雖然老頭所說大多數他們都聽不明白,這並不妨礙他們開動大腦死記硬背,甚至是出門買來紙筆竭盡所能的記錄下來。
再讓他講下去,佛爾斯懷疑,只需要一天,自己腦中現時留存的上個宇宙裡的戰鬥經驗,就會對這些野蠻人沒有絲毫優勢了!
物理學家,尤其是理論物理學家這玩意,研究的是整個宇宙的奧秘,拿他們的邏輯頭腦對其它學問做分析研究,還真有幾分殺機用牛刀的意味在裡面呢!
故而,一堂演講,足足幾個小時,到中午吃飯的時候,痛心疾首的佛爾斯硬是將之中斷了。
理由也算冠冕堂皇,一堂課就這麼長時間,接下來老頭謝爾頓的時間是屬於自己的,屬於他那個管家身份的。
一幫鬥者鬥師依依不捨的散去了,臨別之際無比恭謹的拜別,說明天還會繼續來此聆聽教誨……
在這些粗夫莽漢的心目中,老頭謝爾頓已經接近於某些聖賢明哲的化身了,因為在此之前,從未有一個人,可以將鬥技技擊之術,總結的如此係統如此嚴謹充滿了哲理。
沒有錯,哲理!在此之前,只有魔法,只有宗教,才讓人有這種神而明之的觀感,但是在老頭這裡,鬥技這種東西也昇華了,上檔次了!
雖然還不明白這種昇華將引起怎樣的波瀾,在這些仗鬥技以傍身的傢伙心目中,對老頭的崇拜卻是的的確確,僅比對神明的膜拜低一點。
所以,課程完了,課堂散了,這些學生們並沒有全都離去,至少一半留下來了,說要給老頭打下手,代老頭跑腿幹活。
這些人看向佛爾斯的目光不免就帶了幾絲怨憤,不是因為佛爾斯強行中斷了課程,而是憤怒他竟然讓老頭這樣的存在當下人。

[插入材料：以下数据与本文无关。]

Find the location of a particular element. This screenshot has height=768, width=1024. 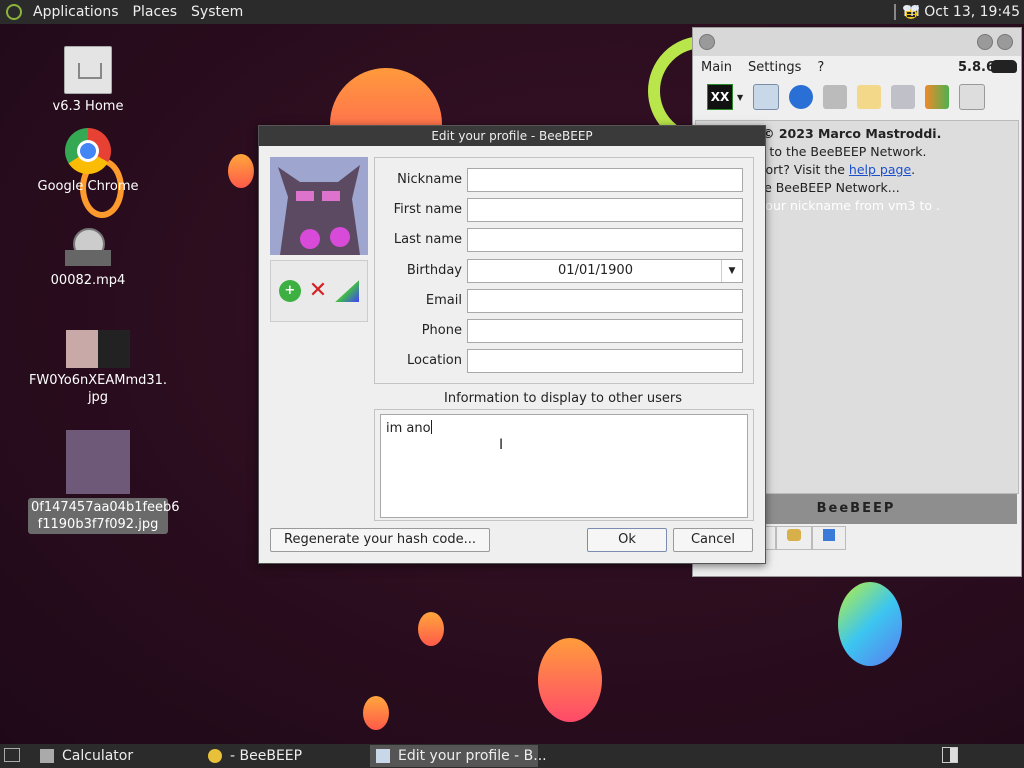

tab-shares is located at coordinates (828, 538).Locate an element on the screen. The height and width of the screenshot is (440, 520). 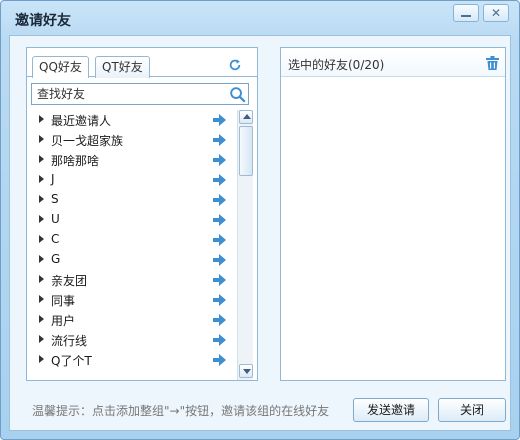
close-button: 关闭 is located at coordinates (472, 410).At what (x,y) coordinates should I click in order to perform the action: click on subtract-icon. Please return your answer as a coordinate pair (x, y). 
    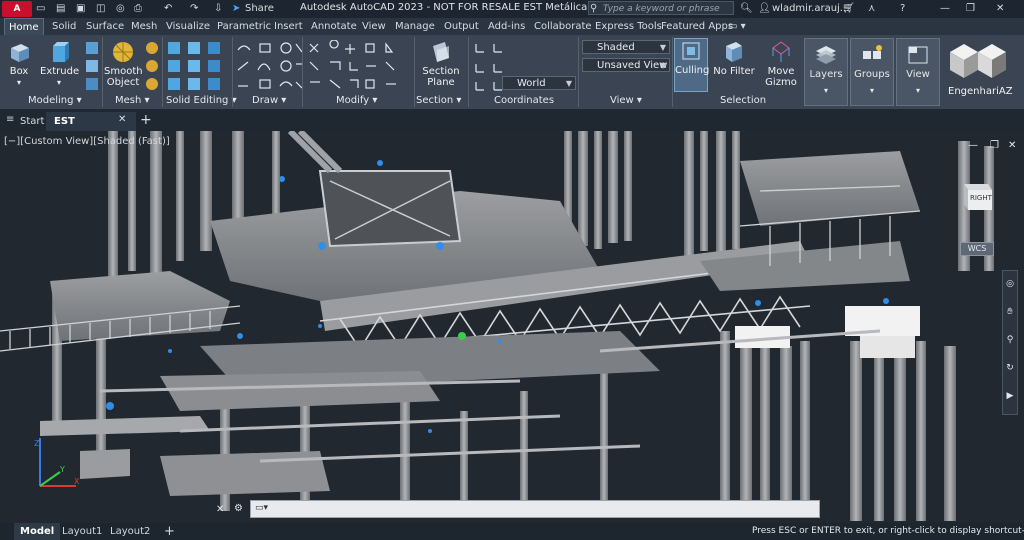
    Looking at the image, I should click on (174, 66).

迎著這些人的目光,佛爾斯只覺腦瓜仁都疼了,老頭惹麻煩的功夫遠遠超出了他的預料,在可以預見的日子裡,老頭這塊擋箭牌究竟是會幫自己遮風擋雨,還是因為它本身的醒目耀眼,給自己招來無盡的明槍暗箭,佛爾斯都有些分不清了。
不行啊,不能像計劃那樣一味的操縱壓制了,在至少能夠控制住的情況下,還是讓他竭盡所能的幫自己多幹點活吧!

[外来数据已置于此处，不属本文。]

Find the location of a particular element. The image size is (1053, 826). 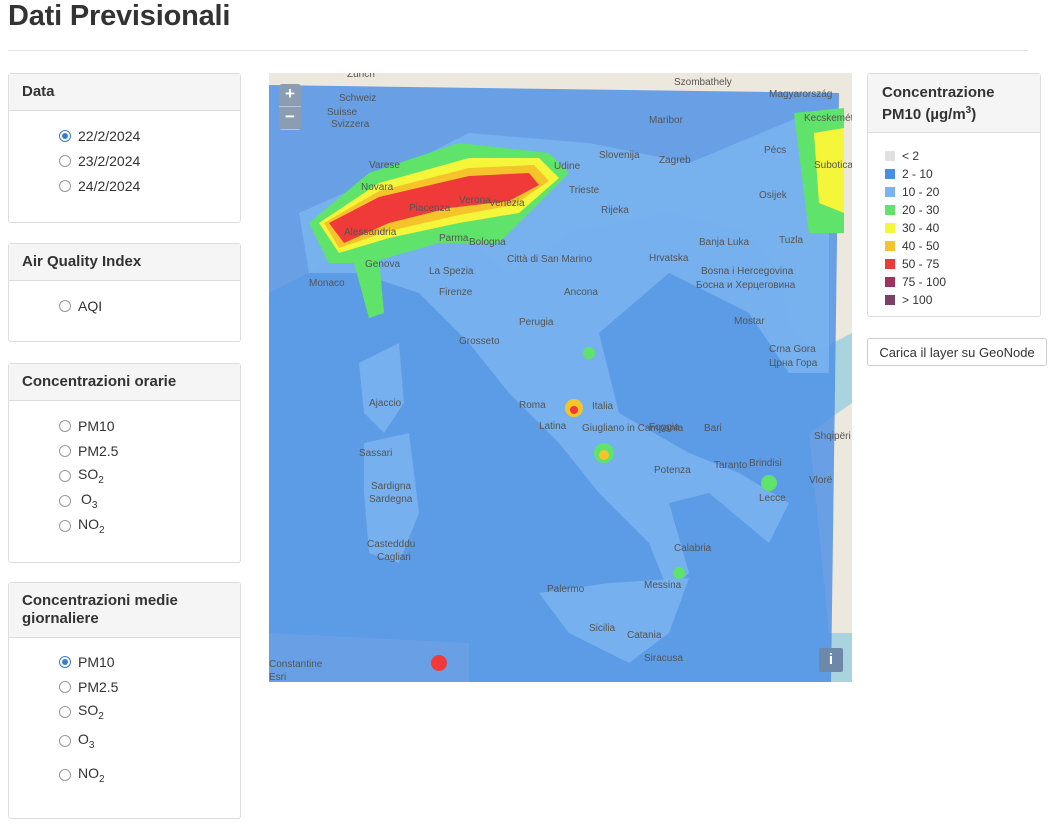

map-place-label: Latina is located at coordinates (553, 426).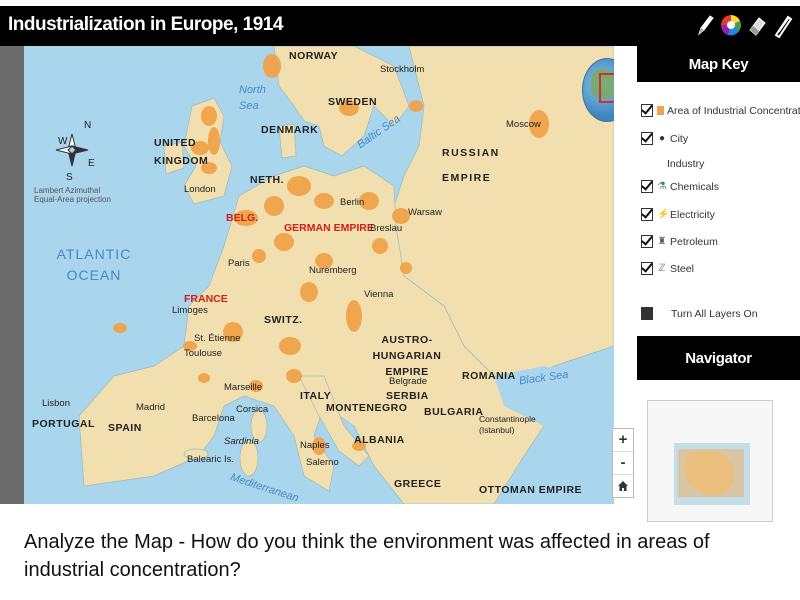  What do you see at coordinates (647, 138) in the screenshot?
I see `checkbox-city` at bounding box center [647, 138].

一念及此,佛爾斯揮手招來了老管家:「老師,你不是一直想研究魔法嗎?之前雜務纏身,現在終於有時間了,讓我們開始吧!」
「好啊好啊!」於老頭來說,傳道授業僅是他的第二愛好罷了,研究世界本質,搞清楚萬事萬物的內在聯絡,這才是他畢生的事業與理想啊!
他的注意力,就彷彿低等昆蟲一般,瞬間就被轉移了,佛爾斯甚至都不需要掩飾自己態度轉變的真正原因。
「老師,就讓我們從最基礎的地方開始吧——燒錄卷軸!」
法師施法三要素:魔力、咒語與手勢。
魔力是每個法師對精神的淬鍊量化標準,佛爾斯本尊在這方面資質平平,不過經歷了空間船大爆炸,託體轉生之後,他精神的凝練已經到了一種誇張的程度,反倒是最不需努力的屬性了。
至於咒語,音訊訊號經過傅立葉簡化,每種魔法的壓縮比都已經達到50%以上,似乎,也不必下功夫了,所以剩下的,就只有施咒手法了。
這種手法在施展魔法的時候,叫做手勢,體現在紙面上的時候,就叫做卷軸了。